*Instructions for the task*.
Pull out every line in the rows below that contains the word "Find", and copy each one as it appears.

*Task data*.
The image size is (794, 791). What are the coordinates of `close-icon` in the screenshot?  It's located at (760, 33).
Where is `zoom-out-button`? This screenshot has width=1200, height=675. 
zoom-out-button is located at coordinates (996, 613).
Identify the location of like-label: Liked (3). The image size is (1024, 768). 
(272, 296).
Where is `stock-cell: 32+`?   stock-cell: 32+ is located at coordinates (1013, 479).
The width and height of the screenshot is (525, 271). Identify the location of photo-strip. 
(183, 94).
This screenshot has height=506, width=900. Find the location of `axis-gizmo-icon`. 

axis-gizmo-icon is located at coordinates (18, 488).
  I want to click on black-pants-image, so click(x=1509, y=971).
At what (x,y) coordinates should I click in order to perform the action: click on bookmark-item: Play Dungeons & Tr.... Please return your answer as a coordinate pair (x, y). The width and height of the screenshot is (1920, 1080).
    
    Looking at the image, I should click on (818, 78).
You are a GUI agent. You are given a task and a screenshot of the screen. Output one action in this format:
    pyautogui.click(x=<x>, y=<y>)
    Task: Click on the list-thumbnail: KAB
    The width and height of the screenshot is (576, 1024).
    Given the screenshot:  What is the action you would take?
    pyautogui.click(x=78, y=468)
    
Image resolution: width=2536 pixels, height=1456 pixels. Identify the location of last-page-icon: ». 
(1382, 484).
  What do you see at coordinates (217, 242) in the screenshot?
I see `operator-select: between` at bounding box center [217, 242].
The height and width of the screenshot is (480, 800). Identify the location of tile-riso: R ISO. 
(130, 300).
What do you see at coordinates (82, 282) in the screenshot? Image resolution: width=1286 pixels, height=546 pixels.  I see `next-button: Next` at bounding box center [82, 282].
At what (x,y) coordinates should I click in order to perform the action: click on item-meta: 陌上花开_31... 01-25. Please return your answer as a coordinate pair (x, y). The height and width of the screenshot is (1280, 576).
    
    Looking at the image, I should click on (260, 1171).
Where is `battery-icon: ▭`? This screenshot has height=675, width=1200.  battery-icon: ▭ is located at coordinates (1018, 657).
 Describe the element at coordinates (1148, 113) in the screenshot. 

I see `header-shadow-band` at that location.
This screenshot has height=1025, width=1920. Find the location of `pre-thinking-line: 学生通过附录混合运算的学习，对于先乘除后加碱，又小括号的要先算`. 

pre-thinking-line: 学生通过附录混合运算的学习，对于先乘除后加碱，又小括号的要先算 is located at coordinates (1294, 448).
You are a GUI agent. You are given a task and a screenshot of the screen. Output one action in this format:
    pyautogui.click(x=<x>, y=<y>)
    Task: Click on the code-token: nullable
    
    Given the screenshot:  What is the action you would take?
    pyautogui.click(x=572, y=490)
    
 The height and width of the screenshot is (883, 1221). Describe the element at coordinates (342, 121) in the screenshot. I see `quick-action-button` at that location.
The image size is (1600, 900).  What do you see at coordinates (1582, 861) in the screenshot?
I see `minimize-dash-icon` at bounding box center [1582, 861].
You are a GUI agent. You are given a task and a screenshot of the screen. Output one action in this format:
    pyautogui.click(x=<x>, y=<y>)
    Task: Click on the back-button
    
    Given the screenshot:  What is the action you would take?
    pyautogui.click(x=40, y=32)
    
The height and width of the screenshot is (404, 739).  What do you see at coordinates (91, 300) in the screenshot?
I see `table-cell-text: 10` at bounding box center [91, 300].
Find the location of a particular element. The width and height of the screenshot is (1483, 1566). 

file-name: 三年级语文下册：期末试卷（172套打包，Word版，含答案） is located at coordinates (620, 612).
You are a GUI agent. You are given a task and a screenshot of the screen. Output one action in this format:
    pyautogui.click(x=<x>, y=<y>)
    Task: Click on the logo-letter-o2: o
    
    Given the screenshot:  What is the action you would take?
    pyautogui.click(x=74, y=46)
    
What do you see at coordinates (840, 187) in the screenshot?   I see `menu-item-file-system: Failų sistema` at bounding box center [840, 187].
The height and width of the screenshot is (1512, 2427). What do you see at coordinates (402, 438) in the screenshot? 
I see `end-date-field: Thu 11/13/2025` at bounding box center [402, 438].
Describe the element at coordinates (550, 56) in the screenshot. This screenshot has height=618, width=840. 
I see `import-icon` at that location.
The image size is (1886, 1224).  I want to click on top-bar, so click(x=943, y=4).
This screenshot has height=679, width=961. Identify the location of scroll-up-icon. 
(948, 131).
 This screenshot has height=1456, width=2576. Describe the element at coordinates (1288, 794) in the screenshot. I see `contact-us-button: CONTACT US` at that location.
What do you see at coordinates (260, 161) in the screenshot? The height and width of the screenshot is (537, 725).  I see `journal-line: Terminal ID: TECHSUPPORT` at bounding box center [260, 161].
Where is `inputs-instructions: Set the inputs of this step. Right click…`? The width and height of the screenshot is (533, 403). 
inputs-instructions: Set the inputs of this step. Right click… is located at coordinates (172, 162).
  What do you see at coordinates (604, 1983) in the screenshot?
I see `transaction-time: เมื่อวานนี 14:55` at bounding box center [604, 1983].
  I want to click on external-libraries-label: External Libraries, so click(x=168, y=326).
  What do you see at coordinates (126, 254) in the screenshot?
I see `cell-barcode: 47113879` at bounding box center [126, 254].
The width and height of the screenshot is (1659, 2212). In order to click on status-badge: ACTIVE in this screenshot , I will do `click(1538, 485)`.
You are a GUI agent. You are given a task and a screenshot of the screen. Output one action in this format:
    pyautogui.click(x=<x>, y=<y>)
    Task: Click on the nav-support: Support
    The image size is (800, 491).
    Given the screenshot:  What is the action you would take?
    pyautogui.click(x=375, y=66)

*Completed exercise*.
This screenshot has height=506, width=900. Find the location of `axis-gizmo-icon`. 
This screenshot has height=1025, width=1920. Find the location of `pre-thinking-line: 学生通过附录混合运算的学习，对于先乘除后加碱，又小括号的要先算`. 
Find the location of a particular element. The width and height of the screenshot is (1483, 1566). 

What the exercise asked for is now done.